═════ Text shown
Berland Regional

H. Berland Regional

Problem

Polycarp is an organizer of a Berland ICPC regional event. There are $n$ universities in Berland numbered from $1$ to $n$. Polycarp knows all competitive programmers in the region. There are $n$ students: the $i$-th student is enrolled at a university $u_i$ and has a programming skill $s_i$.

Polycarp has to decide on the rules now. In particular, the number of members in the team.

Polycarp knows that if he chooses the size of the team to be some integer $k$, each university will send their $k$ strongest (with the highest programming skill $s$) students in the first team, the next $k$ strongest students in the second team and so on. If there are fewer than $k$ students left, then the team can’t be formed. Note that there might be universities that send zero teams.

The strength of the region is the total skill of the members of all present teams. If there are no teams present, then the strength is $0$.

Help Polycarp to find the strength of the region for each choice of $k$ from $1$ to $n$.

Input

The first line contains a single integer $t$ ($1\le t\le 1000$) — the number of testcases.
══════════
═════ Records
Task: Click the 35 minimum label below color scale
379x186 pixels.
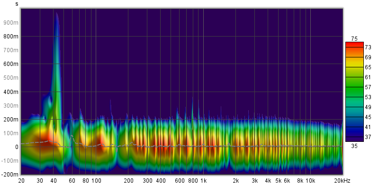Action: (x=354, y=146)
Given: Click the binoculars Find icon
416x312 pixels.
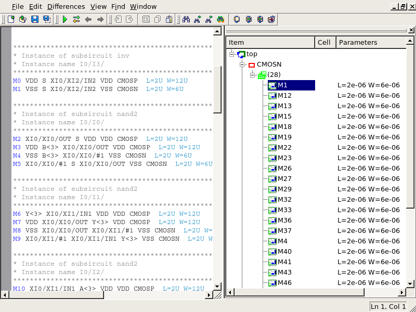Looking at the screenshot, I should (x=186, y=19).
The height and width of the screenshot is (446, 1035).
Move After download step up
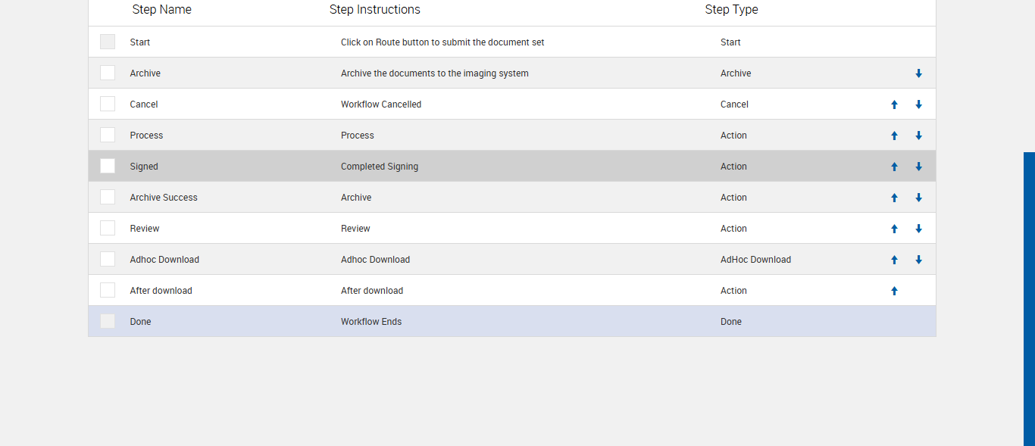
══════════
**What to do**
Reproduce word for word the passage of the Berland Regional problem statement from "Polycarp is an" to "send zero teams.".

**Worked solution**
Polycarp is an organizer of a Berland ICPC regional event. There are $n$ universities in Berland numbered from $1$ to $n$. Polycarp knows all competitive programmers in the region. There are $n$ students: the $i$-th student is enrolled at a university $u_i$ and has a programming skill $s_i$.

Polycarp has to decide on the rules now. In particular, the number of members in the team.

Polycarp knows that if he chooses the size of the team to be some integer $k$, each university will send their $k$ strongest (with the highest programming skill $s$) students in the first team, the next $k$ strongest students in the second team and so on. If there are fewer than $k$ students left, then the team can’t be formed. Note that there might be universities that send zero teams.